Originally posted on 03/31/2010:

Dining and Dashing in Groups:
(see part 1 here: http://www.sportsbookreview.com/forum/players-ta...ompaqdikk.html)
You are with a group of friends. You have hunger but no cash. This is a common problem my buddies and I face. Now is the time to share the solution with you.

The tips that follow depend upon how well you are dressed. The more well dressed you are, the better. Wearing your gambling outfit can create unnecessary problems. So invest in a nice suite and you will get paid back with countless meals. And if you ever get a job interview (barreled in), you can use it for that too.

If you and your buddies are at least dressed in business casual attire, the following is a guaranteed way to eat on the house.

Step 1: Find a nice restaurant with bathrooms that require you to go down steps.

Step 2:
Walk into restaurant together, sit down, order whatever you like. Flirt with waitress, grab her azz, generally act big time. This is not required but there is really no good reason not to act like this.

Step 3: After you're done the meal, sit around and relax. Let the food digest.
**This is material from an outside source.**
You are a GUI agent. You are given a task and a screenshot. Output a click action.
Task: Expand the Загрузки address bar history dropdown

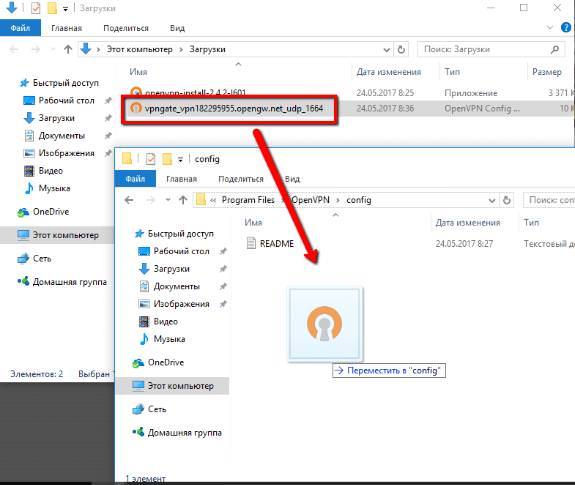(x=387, y=50)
Step 4: Select someone from your group to go to the washroom. When he goes downstairs, ..... he'll pull the fukkin fire alarm!! As everyone looks around and panics, there will be a rush to the exits. You will be part of this rush. Once outside, you will all disperse in different directions. It is that easy.

Step 4b:
So now you're thinking, what if there is no fire alarm? Well, that person (instead of going downstairs) is now going to go outside and bum a smoke off someone. Remember this is a classy joint and some guy outside will see your suite and realize it is not a good idea to say no to you.

Step 4c:
Go back down to the washroom. Find one of those garbage cans full of paper towels, light the cigarette, and throw it into the can. Run out screaming "fire" and urge everyone out of the restaurant. They will not think twice as the smoke should be following closely behind you. Once you're all outside, disperse as before.

You may be thinking "won't the place burn down and maybe lives will be lost" but you'd be totally missing the point. When the fire department gets there and examines the scene they will find the cigarette and match it to one of the guys standing outside watching the scene. The dumb fukk is of course standing there, smoking, and watching the action. Little does he know he is about to get bent over a police car and cuffed. Basically he is your fall guy.

You guys on SBR are so square you would probably use your own cigarette and get yourself thrown in the slammer.

Boys I have dined on top of the line shellfish for years and never paid a dime.